PROVIDED PASSAGE

<<<<

Samrat is a 1994 Indian Kannada-language action thriller film written and directed by Naganna, making his debut, and produced by M. Rajashekar. The film starred Vishnuvardhan, Sowmya Kulkarni and Vinaya Prasad. The film's music is scored by Hamsalekha whilst the cinematography is by J.G. Krishna.

The film released on 4 May 1994 to mixed response from critics and audience and became an average grosser.

Cast
Vishnuvardhan as Samrat
Soumya Kulkarni as Sandhya, Samrat's lover
Vinaya Prasad as a dancer (special appearance)
Puneet Issar as Bhandaari 
Vajramuni as police commissioner 
Maanu as Chief minister 
Sudheer as M.L.A
Rockline Venkatesh
Ramesh Bhat as Baasha, Samrat's friend 
Avinash Ekanath, Samrat's best friend and Sandhya's brother (special appearance)

>>>>

STORED RECORDS

<<<<

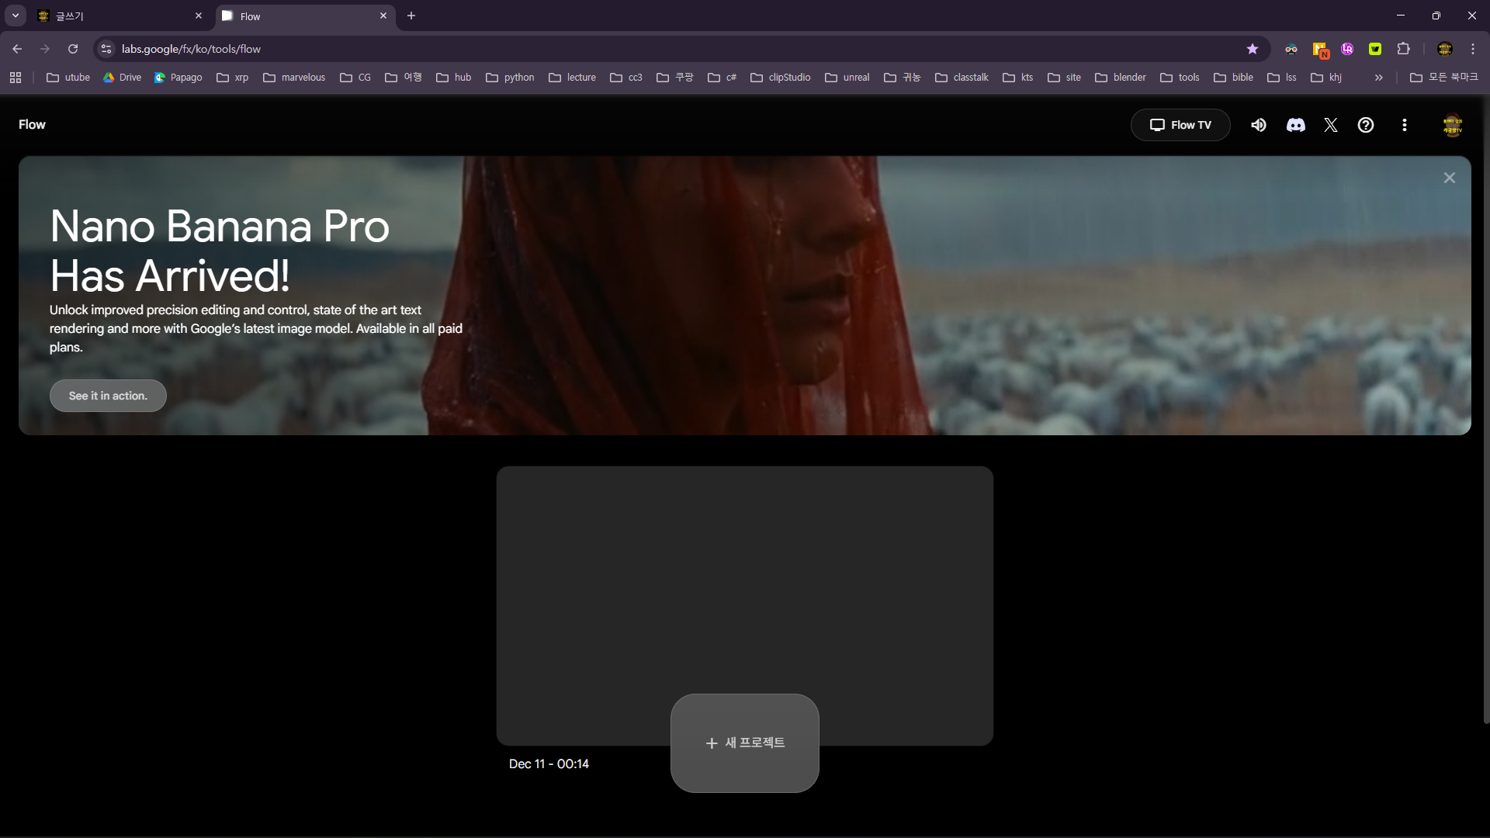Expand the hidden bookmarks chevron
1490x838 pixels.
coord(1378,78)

>>>>
<<<<

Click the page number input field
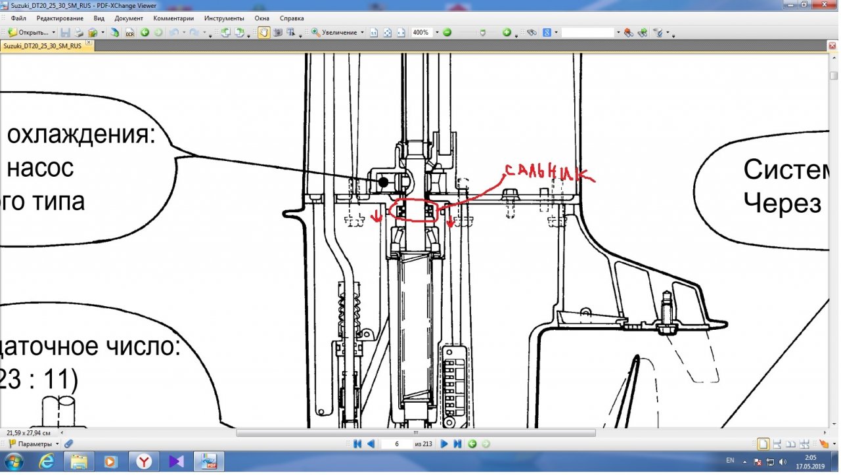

>>>>

WHAT IS ASKED
a. According to the film page, who composed the music for Samrat?
b. Rewrite the film page's cast list from "Puneet Issar as" to "brother (special appearance)", putting "deputy commissioner" in place of "police commissioner".

SOLVED PROBLEMS
a. Hamsalekha

b.
Puneet Issar as Bhandaari 
Vajramuni as deputy commissioner 
Maanu as Chief minister 
Sudheer as M.L.A
Rockline Venkatesh
Ramesh Bhat as Baasha, Samrat's friend 
Avinash Ekanath, Samrat's best friend and Sandhya's brother (special appearance)